#### Exercise instructions:
In the Python forum thread, reproduce word for word the passage starting at "if m is not" and ending at "compares with 9.".

#### Page excerpt:
Python print a line that contains a number greater than "x" in a file

I'm new in Python, I have a script that prints all lines in a file that contains 9 using python:
#!/usr/bin/env phyton
import re
testFile = open("test.txt", "r")
for line in testFile:
if re.findall("\\b9\\b", line):
print line
Now, how can I print all lines that contains a number greater than 9?
test.txt:
number1 9
number2 10
number3 5
number4 6
number5 15
You can use regular expression grouping:
for line in testFile:
m = re.search(r"\b(\d+)\b", line)
if m is not None and int(m.group(1)) >= 9:
print line
The (\d+) extracts the text matched by that part of the regex into m.group(1). Then the int() converts that to an integer and compares with 9.
This will extract the first instance of a number within each line. If you want to search all numbers in a line, you will need to use something like re.finditer() in combination with the above.
This prints the line if there is any space-separated number greater than 9.
testFile = open("test.txt", "r")
for line in testFile:
for word in line.split():
try:
if int(word) > 9:
print line
break
except ValueError:
pass
Or, for your example
testFile = open("test.txt", "r")
for line in testFile:
if int(line.split()[1]) > 9:
print line

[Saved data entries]
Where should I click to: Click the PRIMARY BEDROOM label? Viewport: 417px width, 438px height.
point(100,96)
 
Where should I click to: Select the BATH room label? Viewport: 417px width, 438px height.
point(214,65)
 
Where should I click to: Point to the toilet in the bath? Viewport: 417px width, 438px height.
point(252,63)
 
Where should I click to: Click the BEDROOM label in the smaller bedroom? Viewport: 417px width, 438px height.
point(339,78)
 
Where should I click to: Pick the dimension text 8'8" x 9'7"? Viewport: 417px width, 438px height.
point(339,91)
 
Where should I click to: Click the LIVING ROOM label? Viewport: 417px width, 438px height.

==

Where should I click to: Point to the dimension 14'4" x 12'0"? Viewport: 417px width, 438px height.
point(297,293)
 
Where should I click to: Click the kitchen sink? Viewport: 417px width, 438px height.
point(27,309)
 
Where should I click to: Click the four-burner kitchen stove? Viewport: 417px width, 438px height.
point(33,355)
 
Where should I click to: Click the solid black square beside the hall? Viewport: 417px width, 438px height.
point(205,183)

#### Result for this exercise:
if m is not None and int(m.group(1)) >= 9:
print line
The (\d+) extracts the text matched by that part of the regex into m.group(1). Then the int() converts that to an integer and compares with 9.